Nunca fui conselheira de cultura antes.  Fui da Associação Joinvilense de Teatro (AJOTE), da Federação Catarinense de Teatro (FECATE), do Sindicato de Professorxs da UDESC (APRUDESC)... mas confesso que como atriz, diretora, dramaturga, produtora cultural, professora universitária, pesquisadora, extensionista e mulher me senti em um primeiro momento uma estranha no ninho neste conselho. Não estranha por não reconhecer as pautas discutidas, as pessoas ali presentes ou as instituições ali representadas, ou mesmo sua importância e legitimidade... era um estranhamento que eu (ainda) não sabia explicar.

Desculpem se me permito esta crônica misturada aos relatos que escrevo. Mas penso ser importante localizar nesta primeira tentativa de interlocução mais abrangente com artistas do teatro catarinense os lugares e experiências a partir dos quais eu falo/penso/escrevo.

O atual CEC tomou posse em julho de 2017, e recebeu como herança uma sugestão de pauta de trabalho criada pelxs representantes da última gestão. Dentre os desafios elencados estavam a aprovação do projeto de lei do Sistema Estadual de Cultura, a articulação para garantia de execução das leis estaduais da cultura - principalmente o Prêmio Catarinense de Cinema e o Prêmio Elisabete Anderle, a articulação para a criação de uma secretaria estadual própria para a cultura, a realização anual do Fórum de Conselhos Municipais de Cultura, a luta por emendas parlamentares para o setor, a mobilização para garantir aumento do orçamento para a cultura na LOA, etc.
Fora estes desafios, que foram debatidos e elencados em um planejamento estratégico do CEC para o mandato 2017-2019, existem as demandas de todos os tipos que chegam diariamente à secretaria do CEC e às/aos conselheirxs. São solicitações de apoio a ações através de moções ou da presença/fala de conselheirxs, articulação política entre instituições, grupos e pessoas, etc. Ainda é responsabilidade do CEC a organização da consulta pública e do evento de entrega da Medalha Cruz e Sousa de Mérito Cultural, além de análise e emissão de pareceres de projetos do SEITEC/FUNCULTURAL.

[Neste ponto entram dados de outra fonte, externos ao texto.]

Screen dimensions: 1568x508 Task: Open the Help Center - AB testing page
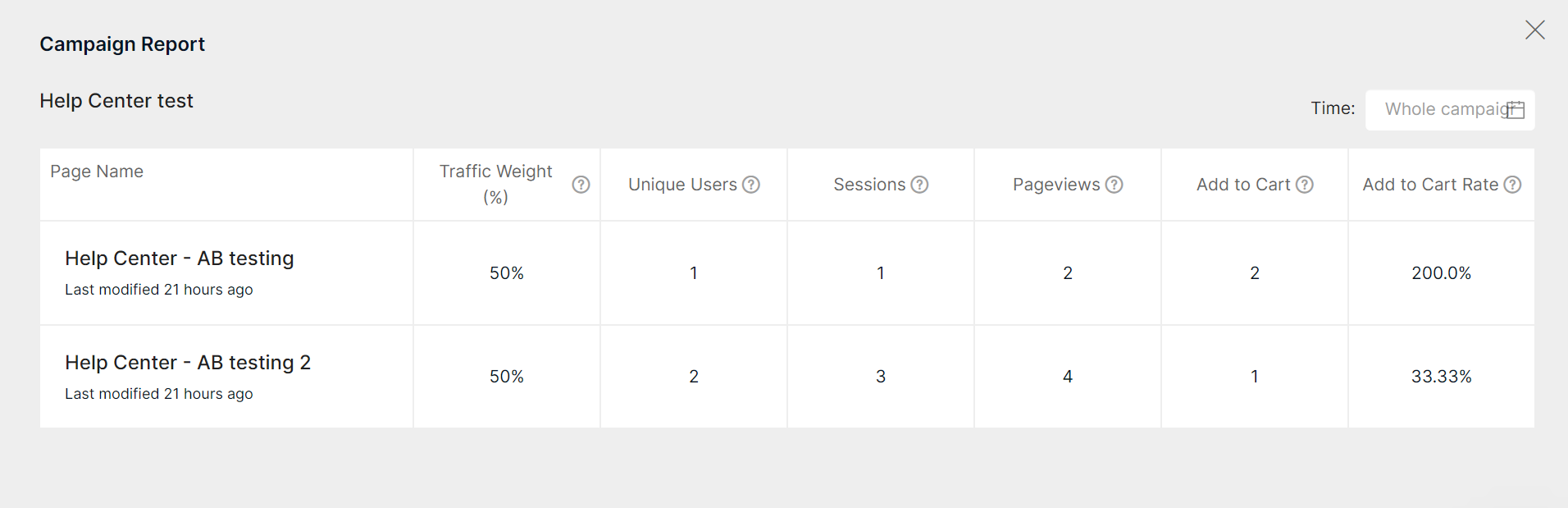click(180, 258)

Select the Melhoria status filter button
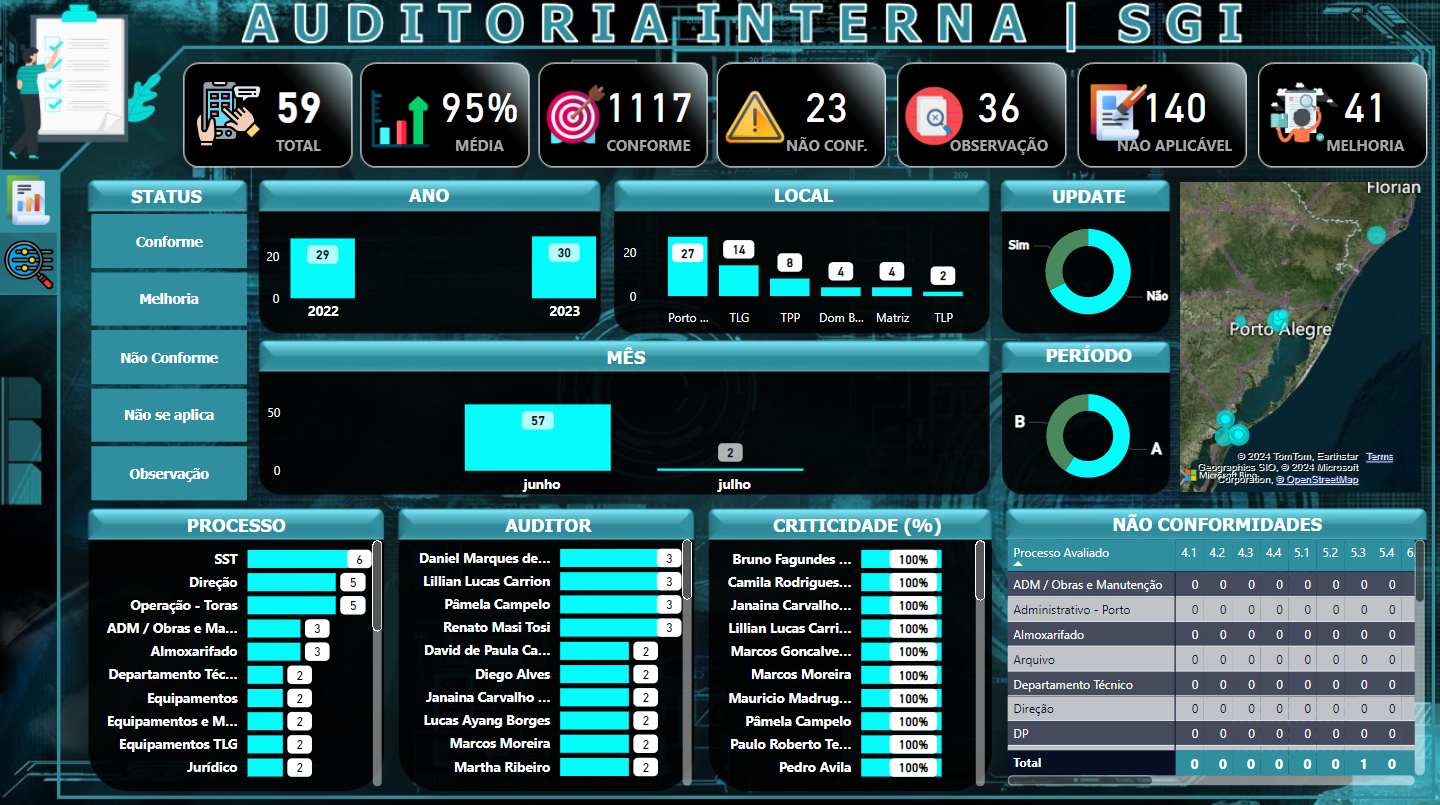(x=169, y=299)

Foi no meio destas e outras demandas de trabalho que iniciei minha jornada como conselheira no CEC. No segundo semestre de 2017 muitas forças estavam centradas na tramitação para aprovação do PL (projeto de lei) do SIEC (Sistema Estadual de Cultura), que foi aprovado no início de 2018, deixando para este CEC o desafio de trabalhar conjuntamente à SOL para sua implementação.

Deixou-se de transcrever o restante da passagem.